# Fire apparatus access road dead end/turn around



## beach (Sep 25, 2013)

IFC Section 503.2.5 Dead ends. states that dead end fire access roads in excess of 150' are required to have an approved turn around area, the 2006 Code and Commentary gives a pretty good explanation as to why (backing out large vehicles, etc.) My question is where did the 150' number come from?

My gut feeling is:

1. Slower response due to emergency vehicle making wrong turn and having to back out. (150' is a reasonable distance to back in a timely manner?)

We are in the process of finishing up our local amendments and the Chief posed the question as to where they came up with 150 feet max. length.

any input is appreciated


----------



## cda (Sep 25, 2013)

lets see what the rabbit comes with when we pull it out of the hat


----------



## cda (Sep 25, 2013)

maybe 150 preconnect?

as in reach all portions of a building with 150

503.1.1 2009 ifc

so if you set on the street you can strech the preconnect and still reach all portions, otherwise give me a fire lane


----------



## beach (Sep 25, 2013)

> maybe 150 preconnect?


That was my first guess, but it was shot down.... it still makes sense to me, though

Thanks!


----------



## cda (Sep 25, 2013)

well i read the commentary just now and that is what it says and even shows a pretty picture of the idea


----------



## beach (Sep 25, 2013)

When I brought up the pre-connect theory, I was asked this: "Lets say we have a public street with a 300' dead end, and there are no buildings on this street. Is a turn around required?"

My answer was yes, because the code requires a turn around when the dead end is over 150' feet, it doesn't mention if the street has buildings around or in the vicinity of it.

Then I was asked where the 150' distance came from.....why not 100' or 200'?

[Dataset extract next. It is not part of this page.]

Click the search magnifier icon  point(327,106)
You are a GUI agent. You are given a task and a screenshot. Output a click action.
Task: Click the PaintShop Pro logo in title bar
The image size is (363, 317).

So..... my next best guess so far is that the apparatus would have to back out if it mistakenly went into that dead end on an emergency call, which would affect response time because it would have to back out.... and possibly anything over 150' was not reasonable

I think access to buildings/facilities and dead end turnarounds are two different things


----------



## cda (Sep 25, 2013)

Ok now the chief is talking monkeys and uncles

Most cities have regulations for public street design, and should include turnaround, dead end provisions

Let heffe know that the streets are not only for the big red trucks but other traffic such as trash trucks tractor trailers etc

Where there are private streets or shopping centers or such non public streets I take it the fire code more applies

And once again the road yes is designed for ease of firefighters but also other vehicles


----------



## beach (Sep 25, 2013)

Good point!


----------



## cda (Sep 25, 2013)

beach said:
			
		

> Good point!


Hay the clock hits twelve every so often

Good luck

So what does heffe want to push it to?

This is why fire prevention should be a mandated position for three or four years before you are a heffe

And I guess he does not have to pull hose anymore


----------



## Francis Vineyard (Sep 25, 2013)

cda topic revisit from 2003; Dead End Access Roads (902.2.2.4)

Francis


----------



## cda (Sep 25, 2013)

Francis Vineyard said:
			
		

> cda topic revisit from 2003; Dead End Access Roads (902.2.2.4)Francis


Slow today did I miss the bus?


----------